───── Selected passage

Offshore Report

Extending the operational window during Gulf of Mexico Loop currents

Horizontal-reach technology overcomes downtime and riser wear.

Sarah Mitchell, Western Well Tool, Mike Reel, Rodney Littleton, Rick Cody and Hubert Stallings, Pioneer Natural Resources USA, Inc.

Drilling in deep water presents unique challenges. This is especially true in the Gulf of Mexico (GOM) where loop currents can exceed three knots. When operating from a floating drilling rig in 3,000-ft water depths or deeper, these currents place a great deal of stress on the riser, wellhead and subsea BOP/ wellhead systems, and also challenge the vessel’s ability to maintain position over the well.

On these rigs, the riser is held at two points: at the vessel and at the sea floor. The riser is attached at the surface by means of a ball joint assembly. The ball joint assembly is connected to motion compensators to maintain tension in the riser assembly. The riser column is secured to the sea floor assembly by means of a flex joint. Both the flex joint and ball joint provide a means for the riser to flex and absorb the movement and loads placed upon it in the course of drilling the well.

──────────

> _Tasks to carry out_
- A) Print the stretch of the offshore report above from "Extending the operational" through "over the well.".
- B) According to the offshore report, how is the riser column secured to the sea floor assembly?

───── Information provided

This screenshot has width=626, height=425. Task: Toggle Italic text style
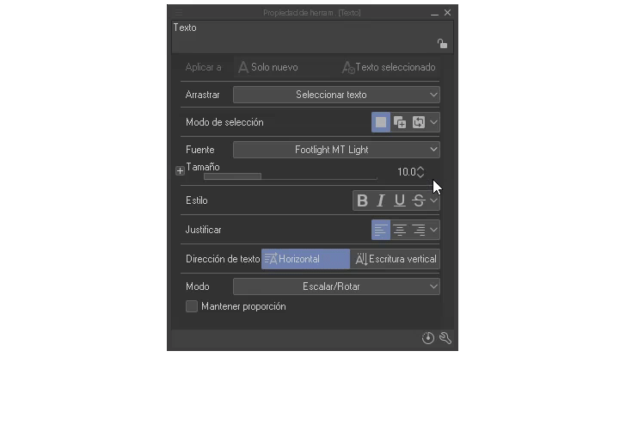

──────────

> _Problem solutions_
- A)
Extending the operational window during Gulf of Mexico Loop currents

Horizontal-reach technology overcomes downtime and riser wear.

Sarah Mitchell, Western Well Tool, Mike Reel, Rodney Littleton, Rick Cody and Hubert Stallings, Pioneer Natural Resources USA, Inc.

Drilling in deep water presents unique challenges. This is especially true in the Gulf of Mexico (GOM) where loop currents can exceed three knots. When operating from a floating drilling rig in 3,000-ft water depths or deeper, these currents place a great deal of stress on the riser, wellhead and subsea BOP/ wellhead systems, and also challenge the vessel’s ability to maintain position over the well.

- B) It is secured by means of a flex joint.